Don't understand why the default for so many seems to be 'woman who has just given birth, please put yourself and your needs and wants second to people who haven't just done that.' If you're not the sort or person who likes hospital visitors, that's valid, and the fact that you've just given birth doesn't make it any less valid or less reasonable to say 'hey, I don't want hospital visitors, and as the baby will be staying with me /can't be taken off the ward, we'll introduce you when we get home.'

How ridiculous to say that grandparents would feel justified in not getting invovled with the new baby because they were asked to prioritise their daughter in law's well being for a day or two.

WomblingThree · 12/07/2017 12:26

Bloody hell, I honestly didn't know that.
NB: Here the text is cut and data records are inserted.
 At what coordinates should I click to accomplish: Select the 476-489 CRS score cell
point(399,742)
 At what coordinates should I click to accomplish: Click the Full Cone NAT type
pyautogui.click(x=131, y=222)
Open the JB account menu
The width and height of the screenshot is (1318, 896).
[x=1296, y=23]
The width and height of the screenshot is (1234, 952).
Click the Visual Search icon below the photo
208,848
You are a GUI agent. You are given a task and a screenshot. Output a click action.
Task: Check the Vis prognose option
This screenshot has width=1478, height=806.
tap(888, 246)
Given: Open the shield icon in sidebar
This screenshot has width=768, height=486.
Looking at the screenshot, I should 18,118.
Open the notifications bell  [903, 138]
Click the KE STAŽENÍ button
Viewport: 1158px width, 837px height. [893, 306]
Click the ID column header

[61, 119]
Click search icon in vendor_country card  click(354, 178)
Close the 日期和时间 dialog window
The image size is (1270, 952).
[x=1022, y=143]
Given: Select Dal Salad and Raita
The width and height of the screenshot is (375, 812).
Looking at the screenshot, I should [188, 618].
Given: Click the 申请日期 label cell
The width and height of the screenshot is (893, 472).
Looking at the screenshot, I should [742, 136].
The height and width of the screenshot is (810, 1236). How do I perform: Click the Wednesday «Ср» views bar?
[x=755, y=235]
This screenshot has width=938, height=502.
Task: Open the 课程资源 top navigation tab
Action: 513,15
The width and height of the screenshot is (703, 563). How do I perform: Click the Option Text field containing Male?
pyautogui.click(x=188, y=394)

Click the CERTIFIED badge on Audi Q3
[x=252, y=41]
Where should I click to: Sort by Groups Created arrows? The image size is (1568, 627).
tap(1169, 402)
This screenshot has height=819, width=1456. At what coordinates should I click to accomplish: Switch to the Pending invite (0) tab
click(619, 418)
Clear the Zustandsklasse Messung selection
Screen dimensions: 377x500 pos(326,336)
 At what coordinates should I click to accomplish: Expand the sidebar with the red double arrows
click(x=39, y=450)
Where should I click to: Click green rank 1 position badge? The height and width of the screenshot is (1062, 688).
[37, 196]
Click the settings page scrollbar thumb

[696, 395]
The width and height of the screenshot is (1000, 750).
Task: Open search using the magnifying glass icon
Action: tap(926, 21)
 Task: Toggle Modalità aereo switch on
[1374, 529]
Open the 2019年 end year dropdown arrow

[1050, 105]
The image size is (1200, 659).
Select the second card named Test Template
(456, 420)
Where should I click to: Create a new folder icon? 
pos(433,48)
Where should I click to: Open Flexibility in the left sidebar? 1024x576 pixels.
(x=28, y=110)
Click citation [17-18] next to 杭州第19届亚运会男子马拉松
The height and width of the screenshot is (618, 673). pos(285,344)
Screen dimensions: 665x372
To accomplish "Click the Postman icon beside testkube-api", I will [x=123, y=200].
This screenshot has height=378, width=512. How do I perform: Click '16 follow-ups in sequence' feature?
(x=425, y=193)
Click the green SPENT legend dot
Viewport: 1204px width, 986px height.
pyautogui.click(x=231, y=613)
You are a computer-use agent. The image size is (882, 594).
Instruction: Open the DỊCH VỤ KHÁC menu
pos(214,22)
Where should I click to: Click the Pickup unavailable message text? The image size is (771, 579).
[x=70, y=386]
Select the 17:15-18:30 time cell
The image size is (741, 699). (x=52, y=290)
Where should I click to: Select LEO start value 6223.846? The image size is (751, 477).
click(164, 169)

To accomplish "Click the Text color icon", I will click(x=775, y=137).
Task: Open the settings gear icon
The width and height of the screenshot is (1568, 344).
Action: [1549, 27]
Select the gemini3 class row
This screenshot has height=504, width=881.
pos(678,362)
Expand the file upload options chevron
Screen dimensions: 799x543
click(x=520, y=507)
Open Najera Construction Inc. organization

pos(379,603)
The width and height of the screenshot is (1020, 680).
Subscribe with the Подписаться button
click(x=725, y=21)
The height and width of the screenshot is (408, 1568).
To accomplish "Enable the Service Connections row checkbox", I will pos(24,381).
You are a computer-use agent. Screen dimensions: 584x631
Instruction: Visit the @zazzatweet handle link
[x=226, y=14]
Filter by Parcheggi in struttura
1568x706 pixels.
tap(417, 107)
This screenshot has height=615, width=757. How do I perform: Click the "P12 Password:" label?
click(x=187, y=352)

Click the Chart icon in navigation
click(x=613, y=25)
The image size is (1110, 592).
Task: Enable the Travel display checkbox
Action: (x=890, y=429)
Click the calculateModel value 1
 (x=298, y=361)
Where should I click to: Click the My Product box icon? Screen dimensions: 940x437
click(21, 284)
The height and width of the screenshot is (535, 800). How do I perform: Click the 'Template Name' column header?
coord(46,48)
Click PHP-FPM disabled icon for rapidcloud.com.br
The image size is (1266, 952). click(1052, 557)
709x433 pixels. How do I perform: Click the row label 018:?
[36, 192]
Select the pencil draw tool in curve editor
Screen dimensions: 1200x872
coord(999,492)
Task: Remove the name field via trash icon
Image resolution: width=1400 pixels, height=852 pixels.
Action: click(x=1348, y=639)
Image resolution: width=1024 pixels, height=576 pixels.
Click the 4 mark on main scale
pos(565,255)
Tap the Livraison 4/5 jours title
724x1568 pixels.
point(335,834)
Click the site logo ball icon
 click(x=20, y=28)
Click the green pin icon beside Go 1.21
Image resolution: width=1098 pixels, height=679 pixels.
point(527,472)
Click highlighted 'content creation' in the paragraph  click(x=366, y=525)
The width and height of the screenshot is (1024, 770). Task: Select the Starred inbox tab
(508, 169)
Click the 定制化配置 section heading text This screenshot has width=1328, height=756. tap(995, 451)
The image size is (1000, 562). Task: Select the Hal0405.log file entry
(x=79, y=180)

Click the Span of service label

Lots has changed over the last few decades it seems.

WomblingThree · 12/07/2017 12:32

I think that's where a lot of incredulity on this thread is coming from. Even 20 years ago, the battlefield scenes of horror that some of you are describing just didn't happen. I accept your experiences, but sneering at my description doesn't make it less factual. That is exactly how I and my peers were treated. It's not my unicorn fantasy, it was our reality.

kaytee87 · 12/07/2017 12:46

I think a lot has changed wombling. My mum incredulous that I'd been left to look after a baby by myself when I couldn't stand let alone lift him out his cot and couldn't believe I was only in for 2 nights.
She was in for 2 weeks after she had my brother and I (both emc's), someone changed us and handed us over to be fed every 3 hours. She was given regular bed baths until she was fit to shower herself, a nurse dried her hair for her etc.
Unfortunately they're so short staffed now that it took me 3 hours of buzzing and breaking down in tears for someone qualified to come and help me feed my baby. That was in high dependency!
That said i personally didn't mind visitors the following day. It was the constant stream at home I found hard to handle.

paxillin · 12/07/2017 12:47

It was my reality, too, WomblingThree. Only a few years ago and after a crash c section I was safely tucked up in a clean bed with a clean baby in a clean cot immediately after.

Perhaps this isn't about visitors at all, but about the atrocious maternity services in some hospitals. I wouldn't have wanted visitors if I had been naked, bloodied and ignored. Let's concentrate on that, not on the MIL.

grannytomine · 12/07/2017 16:23

Why can't the father and everyone else wait a day or two? Well we wasted our time back in the late 60s early 70s getting hospitals to accept dad in the delivery room. Now he has to wait a day or two.